It's easier to demand what you don't have
than it is to accept you are undeserving
of the blessings lavished upon you.
of the blessings lavished upon you.

There are many things I don't have that I would like to demand.
I want to demand things on behalf of my children.
I don't have enough room to list the assorted demands
I'd like to place upon my spouse. *blush*
Hey, I'm even smart enough to know that I shouldn't make selfish demands. While others might demand leisure, ease and prosperity, I would go for things I see as needs -- items which are good by anyone's measure. I might even demand we all give peace a chance.
The thing is, while I'm making those demands and seeing them go unmet, I'm robbing myself of something precious. I'm like the little child that walks past all of the toys in my room and proclaims I haven't anything to play with, or the growing boy that stares at a kitchen full of food and states that there isn't anything to eat, or the teenaged girl with a closet full of clothes that declares she hasn't anything to wear.
As a young woman, I would hear all of the things that I should have without asking or demanding and I would become angry. Focused on these unmet needs/rights/necessities/etc. I would demand them from the people/places/things that had already neglected these things. Predictably, I would be disappointed. While I was busy demanding and running off to fix things with my own talents/abilities/strength, I had forgotten to do an inventory of the things I already had.
I was so busy jousting at windmills that weren't interested in my crusade that I was not willing to admit I had been blessed, and greatly so. In fact, I had received an abundance that I could not have secured on my own behalf or known to ask for if given the opportunity. There were those who crossed my path that I could have blessed with my abundance. But I took the coward's way.
It is easier to make angry demands, to fearfully clutch at that which is just beyond our grasp. We are afraid that if we don't do this, we won't get the biggest slice, the choice selection, the best place in line. To be content is to run the risk that we will be overlooked . . . by whom? It is so much more difficult to hold ourselves accountable for our blessings -- to realize that Someone hasn't overlooked what is most important and that someone else would be grateful to share them.
Am I lonely? Someone out there needs a friend. Find them.
Am I bored? I have talents that need to be put to use.
Are my days empty? Someone is overwhelmed and needs a hand.
Has my world come crashing down? Give the person next to you a hand.
They're hurting too and in need of a little hope.
Am I weak? It's time to discover a different kind of strength.
If I'm weeping, I should share the tissues.

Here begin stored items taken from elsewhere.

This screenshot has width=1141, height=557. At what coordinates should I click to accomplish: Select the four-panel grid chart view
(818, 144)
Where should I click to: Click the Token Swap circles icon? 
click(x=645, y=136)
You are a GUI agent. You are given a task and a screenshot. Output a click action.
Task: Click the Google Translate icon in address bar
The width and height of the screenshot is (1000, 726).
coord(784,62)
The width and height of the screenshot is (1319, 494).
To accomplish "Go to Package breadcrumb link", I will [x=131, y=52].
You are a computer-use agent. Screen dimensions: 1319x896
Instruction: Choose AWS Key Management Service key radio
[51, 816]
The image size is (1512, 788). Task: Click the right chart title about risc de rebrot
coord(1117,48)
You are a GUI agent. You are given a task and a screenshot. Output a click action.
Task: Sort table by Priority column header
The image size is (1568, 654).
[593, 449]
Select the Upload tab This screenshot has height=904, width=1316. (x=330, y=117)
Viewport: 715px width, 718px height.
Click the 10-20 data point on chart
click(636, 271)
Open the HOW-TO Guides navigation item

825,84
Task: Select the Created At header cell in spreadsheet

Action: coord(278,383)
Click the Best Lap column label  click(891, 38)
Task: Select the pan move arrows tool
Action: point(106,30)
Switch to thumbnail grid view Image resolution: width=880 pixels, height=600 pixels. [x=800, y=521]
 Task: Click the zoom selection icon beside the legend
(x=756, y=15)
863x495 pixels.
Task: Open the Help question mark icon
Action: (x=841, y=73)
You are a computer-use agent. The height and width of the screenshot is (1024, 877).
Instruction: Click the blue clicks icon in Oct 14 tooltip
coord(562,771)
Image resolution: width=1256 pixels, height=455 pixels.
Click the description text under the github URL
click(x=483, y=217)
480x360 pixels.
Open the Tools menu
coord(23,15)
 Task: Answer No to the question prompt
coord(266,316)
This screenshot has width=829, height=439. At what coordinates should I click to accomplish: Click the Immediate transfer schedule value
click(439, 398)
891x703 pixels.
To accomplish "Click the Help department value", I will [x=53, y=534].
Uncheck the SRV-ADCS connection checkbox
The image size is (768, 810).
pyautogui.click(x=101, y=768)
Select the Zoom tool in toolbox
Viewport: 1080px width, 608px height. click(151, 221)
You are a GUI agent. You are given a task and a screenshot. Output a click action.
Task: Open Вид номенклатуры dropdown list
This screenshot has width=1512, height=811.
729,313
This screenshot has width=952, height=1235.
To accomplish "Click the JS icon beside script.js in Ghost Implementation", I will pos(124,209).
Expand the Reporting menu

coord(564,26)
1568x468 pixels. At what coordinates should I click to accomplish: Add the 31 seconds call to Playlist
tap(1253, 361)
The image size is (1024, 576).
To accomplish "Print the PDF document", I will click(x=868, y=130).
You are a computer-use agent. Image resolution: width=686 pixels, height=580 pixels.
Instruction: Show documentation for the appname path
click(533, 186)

The difference between demands and gratitude can make ALL the difference.
Rather than picking through the rubble of our lives and trying to make sense of it all, it's time to check on our neighbor and help them get to higher ground. Just as we received what we needed today, we will receive what we need tomorrow from the same wise One that took care of us yesterday. Wherever we are, in the midst of pain or grief, we have still been blessed. Grieve, mourn and do an inventory.
A wise person once told me not to let the holidays just happen to me. I was to be alone that year. The lonely holidays would be a reminder of all that had gone terribly wrong leading up to that point. There wasn't money to make a special meal, send cards or buy the trappings that accompany the celebration. Days stretched before me in which I could easily have drowned in despair as I reflected on it all. Instead, I found a place to volunteer to serve meals. All day, I offered smiles and helped people find seats. I offered them the things that I knew I needed.

Hold your blessings with an open hand. You can see them better that way -- and you can more easily share them.